The way they saw things, there was always plenty of room for growth. More berths and ships meant more potential profits for cruise lines (and cruise-selling travel advisors).
Now operators find themselves beginning again at one-half of their previous operating capacity, at least through 2022. Many lines are also operating with smaller fleets as lines shed ships following the outbreak.
How will the post-outbreak environment impact the cruise lines' ability to return to previous capacity levels? If the last two years have taught us anything, it's that the future is unpredictable.
The human terms of the dilemma are more easily identified, particularly in ports where cruise activity is a critical component of the national economy. I walked around the Tortola Pier Park at the British Virgin Islands cruise port in June, prior to the resumption of cruise activity there.
I chatted with several retail store vendors, whose stores full of merchandise were empty of the cruise-ship customers that filled the aisles in pre-pandemic years.
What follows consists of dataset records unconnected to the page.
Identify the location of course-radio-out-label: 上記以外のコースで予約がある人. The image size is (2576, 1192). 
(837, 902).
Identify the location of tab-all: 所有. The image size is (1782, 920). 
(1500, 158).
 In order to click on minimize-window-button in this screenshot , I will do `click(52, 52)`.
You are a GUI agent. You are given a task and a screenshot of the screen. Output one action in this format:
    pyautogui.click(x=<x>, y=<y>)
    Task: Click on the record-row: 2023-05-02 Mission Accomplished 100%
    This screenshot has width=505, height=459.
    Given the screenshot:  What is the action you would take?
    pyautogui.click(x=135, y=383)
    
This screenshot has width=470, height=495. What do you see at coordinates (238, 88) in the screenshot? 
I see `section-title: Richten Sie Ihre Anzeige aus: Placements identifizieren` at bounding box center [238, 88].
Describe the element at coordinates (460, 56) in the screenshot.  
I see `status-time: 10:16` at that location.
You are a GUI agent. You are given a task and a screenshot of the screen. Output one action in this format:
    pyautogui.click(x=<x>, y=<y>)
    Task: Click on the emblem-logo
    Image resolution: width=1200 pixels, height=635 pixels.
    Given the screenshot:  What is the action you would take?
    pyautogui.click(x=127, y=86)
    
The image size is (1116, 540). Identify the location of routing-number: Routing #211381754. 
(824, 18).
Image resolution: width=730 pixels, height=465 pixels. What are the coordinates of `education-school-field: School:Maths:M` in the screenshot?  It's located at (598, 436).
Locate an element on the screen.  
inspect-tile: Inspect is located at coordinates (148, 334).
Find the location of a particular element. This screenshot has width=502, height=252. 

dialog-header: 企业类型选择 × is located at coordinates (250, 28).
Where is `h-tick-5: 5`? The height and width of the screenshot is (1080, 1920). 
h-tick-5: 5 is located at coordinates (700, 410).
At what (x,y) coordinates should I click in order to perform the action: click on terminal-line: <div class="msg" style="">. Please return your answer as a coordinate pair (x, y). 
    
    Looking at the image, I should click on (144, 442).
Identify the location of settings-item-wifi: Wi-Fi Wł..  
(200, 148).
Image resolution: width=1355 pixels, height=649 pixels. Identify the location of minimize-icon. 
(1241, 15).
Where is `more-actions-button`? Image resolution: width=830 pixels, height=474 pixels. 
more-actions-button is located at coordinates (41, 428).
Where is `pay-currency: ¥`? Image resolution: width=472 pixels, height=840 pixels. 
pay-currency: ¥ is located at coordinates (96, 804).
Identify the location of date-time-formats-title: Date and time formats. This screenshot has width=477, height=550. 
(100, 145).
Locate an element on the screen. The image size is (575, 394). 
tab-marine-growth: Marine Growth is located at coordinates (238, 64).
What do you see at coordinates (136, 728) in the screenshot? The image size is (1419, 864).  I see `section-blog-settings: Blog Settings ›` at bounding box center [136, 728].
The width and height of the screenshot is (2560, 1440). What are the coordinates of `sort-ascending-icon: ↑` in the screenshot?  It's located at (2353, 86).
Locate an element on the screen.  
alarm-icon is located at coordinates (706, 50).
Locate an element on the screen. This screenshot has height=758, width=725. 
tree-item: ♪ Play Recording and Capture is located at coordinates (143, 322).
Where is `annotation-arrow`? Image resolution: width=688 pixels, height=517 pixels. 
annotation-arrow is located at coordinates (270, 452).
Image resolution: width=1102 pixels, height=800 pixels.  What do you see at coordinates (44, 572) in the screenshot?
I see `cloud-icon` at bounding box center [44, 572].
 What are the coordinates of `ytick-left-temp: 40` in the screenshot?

It wasn't difficult to sense their despair at livelihoods wracked by the absence of travelers.
During a September national address in the Turks and Caicos, Charles Washington Misick, the country's premier, said his government is providing grants to eligible operators that "depend on the cruise industry for their livelihood" as they prepare for the reopening of the cruise industry.
The list of eligible parties reveals the spectrum of services whose employees rely on cruise activity: water sports, taxi and tour operators, excursion providers, golf cart operators, beach and cabana vendors, wedding planners, massage therapists and Grand Turk Cruise Center retail stores.
A rough estimate based on the cruise deployment numbers suggests about half of the previous cruise-reliant Caribbean workers may be unemployed or have moved on to other pursuits. Will those businesses and workers return as cruise fleets seek to rebuild to previous scale?
As with much connected with the future of Caribbean cruising, we'll just have to wait and see.